Started by raptor, 2006-10-25T20:27:05-05:00 (Wednesday)

Previous topic - Next topic

raptor

Gentleman (and Sister Kate),

I need to turn one of my old machines into a router.  There are several Linux based applications/OS's out there for just such a task.  Has anyone had any luck with one..or any suggestions.

Scott
President of CAOS
Software Engineer NASA Nspires/Roses Grant

Nathaniel Reindl

Quoteraptor wrote:
Has anyone had any luck with one..or any suggestions.
Actually, I have had luck with a couple of solutions, but they're kind of not really for the faint of heart.  FWIW, I've had a Linux box serving as a NAT gateway for something like the past decade.

In either case, the setup that has plagued me the least has had to be the straight-up vanilla Debian box with next to nothing on it, not even sshd.  I use iptables itself to deal with setting up IP masquerading/SNAT and setting the default policy to deny incoming connections... but that's just my preference.

This is the lazy hacker "set it and forget it" ordeal right here.  It just so happens that some of my classmates in the CS program here fit that profile as well. :)


# I have a static address on an SDSL or leased line...
iptables -t nat -A POSTROUTING -o eth0 -j SNAT \
    --to 222.173.190.239

# I have a dynamic address on a PPP dialup...
iptables -t nat -A POSTROUTING -o ppp0 -j MASQUERADE

# turn on IP forwarding...
# to be more elegant, you can put this setting into
# /etc/sysctl.conf, but doing this is OK too, it seems.
echo 1 > /proc/sys/net/ipv4/ip_forward


iptables is fairly easy to understand, and it really is the "bare metal" approach compared to using pretty porcelain stuff like Shorewall (http://www.shorewall.net/) or FireHOL (http://firehol.sourceforge.net/).  Ask Google for some documentation on this because I really wouldn't know where to go for it.

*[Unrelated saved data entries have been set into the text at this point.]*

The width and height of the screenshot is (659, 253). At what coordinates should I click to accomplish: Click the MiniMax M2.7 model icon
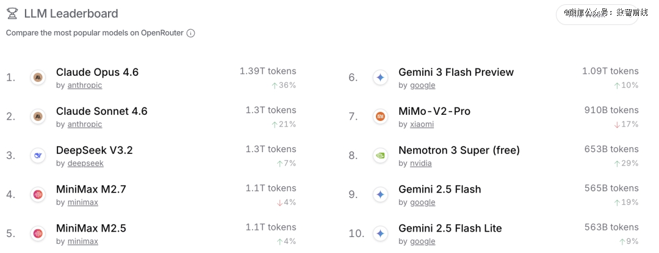pos(38,195)
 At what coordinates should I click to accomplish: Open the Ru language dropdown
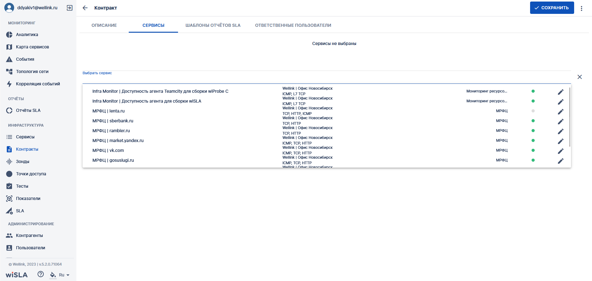64,275
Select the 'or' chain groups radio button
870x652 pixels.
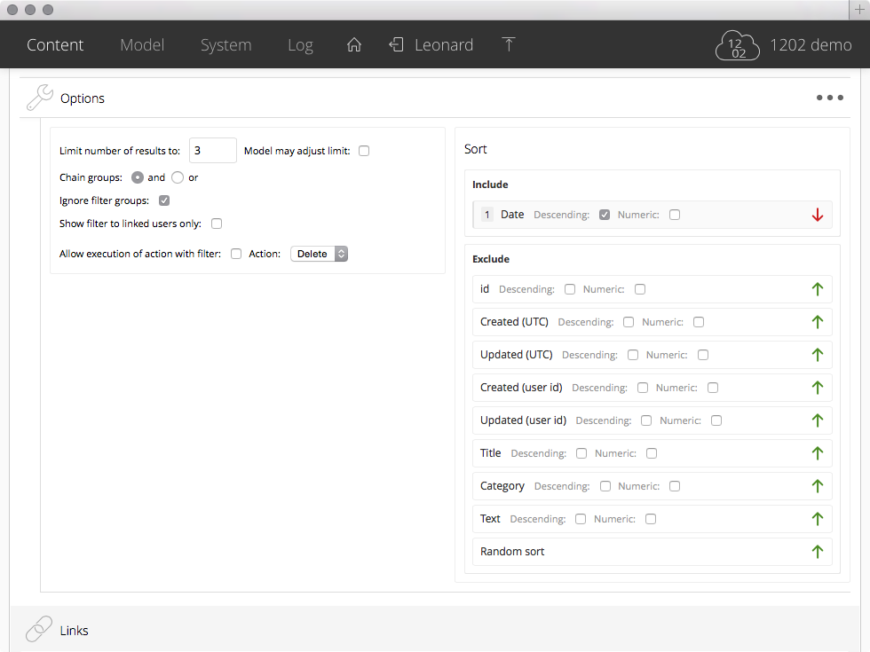[178, 177]
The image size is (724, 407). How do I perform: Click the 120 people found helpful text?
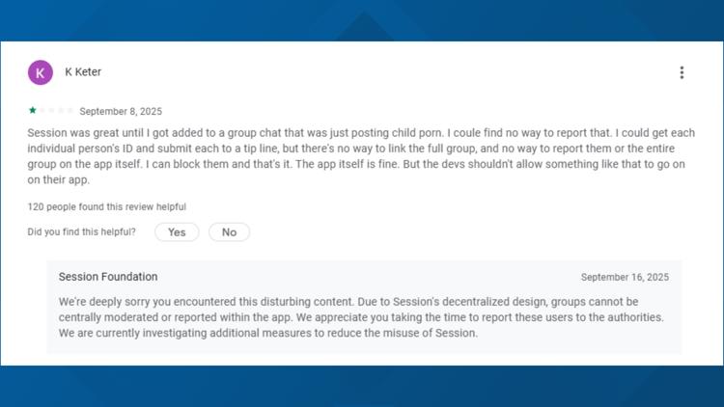pyautogui.click(x=107, y=206)
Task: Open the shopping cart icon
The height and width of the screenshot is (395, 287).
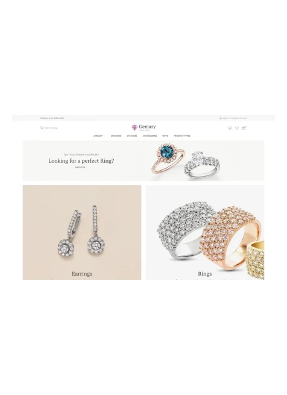Action: pos(244,128)
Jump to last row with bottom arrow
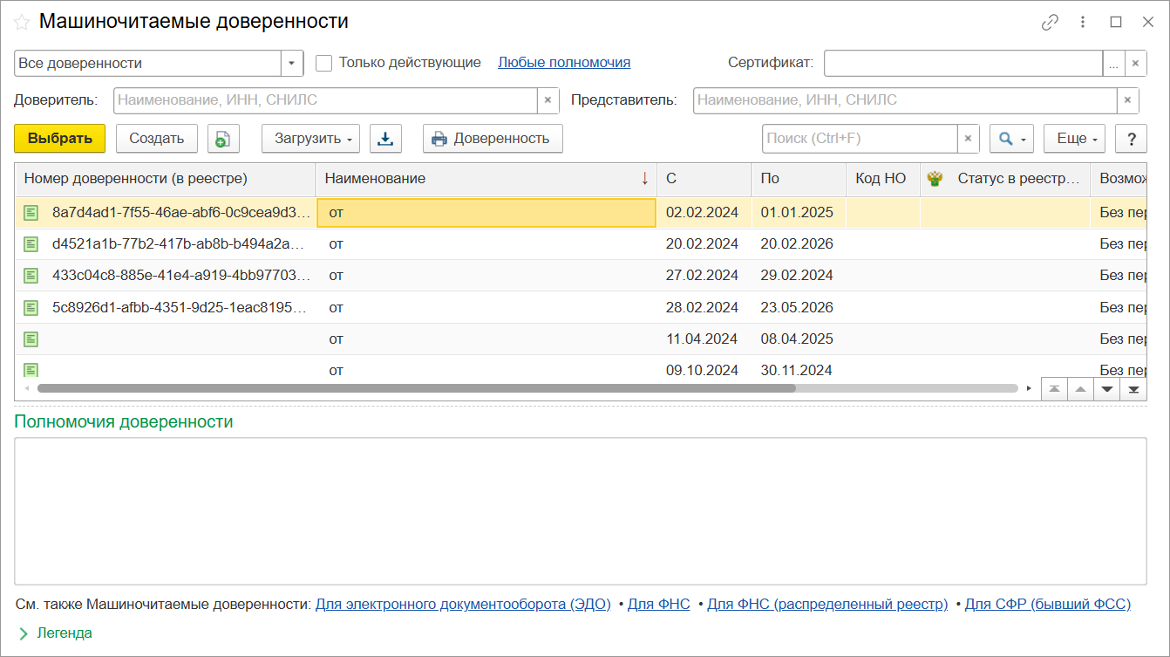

Um, if you're looking for something a little more consumer-level, you might as well try m0n0wall (http://m0n0.ch/wall/) or IPCop (http://www.ipcop.org/).  I've had some good experience with m0n0wall, but it is an older (albeit very stable) release of FreeBSD, so your hardware support will be a little more limited.  With IPCop, as far as I'm concerned, YMMV.
Theory is when you know something, but it doesn't work.
Practice is when something works, but you don't know why.
Programmers combine theory and practice: Nothing works and they don't know why.